The EU is supporting Cape Verde’s efforts in:
- eradicating poverty
- promoting sustainable and inclusive growth
- fostering domestic accountability
- strengthening national control mechanisms
- improving basic services delivery
- contributing to its competiveness and private sector development
Under the 11th European Development Fund (EDF) National Indicative Programme covering the 2014-2020 period allocates €55 million. The 2 main focal sectors are:
- Good governance (support to poverty reduction and growth): aiming to eradicate poverty, promote sustainable and inclusive frowth, address Cape Verde’s challenges arising from its vulnerabilities, and consolidating and improving democratic and economic governance.

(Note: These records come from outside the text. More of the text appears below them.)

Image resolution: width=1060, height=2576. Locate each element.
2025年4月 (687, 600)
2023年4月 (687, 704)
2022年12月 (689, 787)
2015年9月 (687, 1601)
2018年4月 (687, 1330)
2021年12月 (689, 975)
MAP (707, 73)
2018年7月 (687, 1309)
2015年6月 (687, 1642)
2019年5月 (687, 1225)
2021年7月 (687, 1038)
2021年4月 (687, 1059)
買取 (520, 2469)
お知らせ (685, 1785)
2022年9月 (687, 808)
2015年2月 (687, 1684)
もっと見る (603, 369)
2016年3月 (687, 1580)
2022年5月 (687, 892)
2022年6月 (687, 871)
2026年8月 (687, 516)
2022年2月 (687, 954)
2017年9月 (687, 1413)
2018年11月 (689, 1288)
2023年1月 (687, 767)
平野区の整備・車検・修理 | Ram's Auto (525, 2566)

- Strengthening the special partnership between the EU and Cape Verde: to enhance convergence with the EU, and to improve national and border security in Cape Verde.
In addition to its membership of the Cotonou partnership, Cape Verde has a special partnership with the EU, shaped to strengthen dialogue and promote policy convergence.
The special partnership was approved by the Council at the end of 2007. Now in its implementation phase, it has 6 priority sectors:
- information society
- regional integration
- normative and technical convergence towards EU standards
- the fight against poverty
The country also benefits from the EU’s thematic programme for Non-State Actors and Local Authorities in Development, the instrument for the promotion of democracy and human rights and the ACP-EU Energy Facility, among others.
Cape Verde is also one of the beneficiaries of the EU's regional cooperation programme with Portuguese-speaking African countries (PALOP) countries: Angola, Guinea Bissau, Cape Verde and São Tomé and Príncipe together with East Timor.